**Try it**:
Once you find the line containing "Viewport: 1024px width, 870px height.", output it and every line after it to the end of the records, exactly.
● ● ● ●
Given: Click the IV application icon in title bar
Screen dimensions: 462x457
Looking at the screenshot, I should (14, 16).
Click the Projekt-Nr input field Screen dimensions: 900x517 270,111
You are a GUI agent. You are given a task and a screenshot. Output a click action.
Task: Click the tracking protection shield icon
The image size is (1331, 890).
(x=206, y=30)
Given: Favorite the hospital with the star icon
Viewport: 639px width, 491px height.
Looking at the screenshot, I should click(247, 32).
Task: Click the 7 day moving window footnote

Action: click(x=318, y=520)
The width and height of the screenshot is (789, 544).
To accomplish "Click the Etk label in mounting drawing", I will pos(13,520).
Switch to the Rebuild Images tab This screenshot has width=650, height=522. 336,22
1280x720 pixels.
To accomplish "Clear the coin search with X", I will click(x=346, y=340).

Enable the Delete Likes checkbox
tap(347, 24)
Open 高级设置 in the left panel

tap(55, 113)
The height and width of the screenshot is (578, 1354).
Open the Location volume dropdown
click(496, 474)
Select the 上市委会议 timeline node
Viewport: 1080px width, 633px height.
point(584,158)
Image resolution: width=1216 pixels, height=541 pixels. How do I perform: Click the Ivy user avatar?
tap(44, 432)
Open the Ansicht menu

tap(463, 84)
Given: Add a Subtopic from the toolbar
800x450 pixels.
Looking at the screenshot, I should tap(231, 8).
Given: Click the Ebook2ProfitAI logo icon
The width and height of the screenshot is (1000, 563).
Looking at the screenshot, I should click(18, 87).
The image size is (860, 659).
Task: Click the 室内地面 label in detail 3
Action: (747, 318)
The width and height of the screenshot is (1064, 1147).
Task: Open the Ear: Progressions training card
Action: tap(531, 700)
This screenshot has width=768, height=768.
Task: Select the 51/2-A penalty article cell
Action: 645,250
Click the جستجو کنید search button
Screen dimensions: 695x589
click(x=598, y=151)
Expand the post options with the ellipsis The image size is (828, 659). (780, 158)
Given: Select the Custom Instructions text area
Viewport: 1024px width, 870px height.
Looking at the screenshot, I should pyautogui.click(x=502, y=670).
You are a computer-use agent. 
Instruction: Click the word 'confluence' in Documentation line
● ● ● ●
**Exercise output**:
Viewport: 1024px width, 870px height.
Looking at the screenshot, I should pyautogui.click(x=502, y=670).
You are a computer-use agent. 
Instruction: Click the word 'confluence' in Documentation line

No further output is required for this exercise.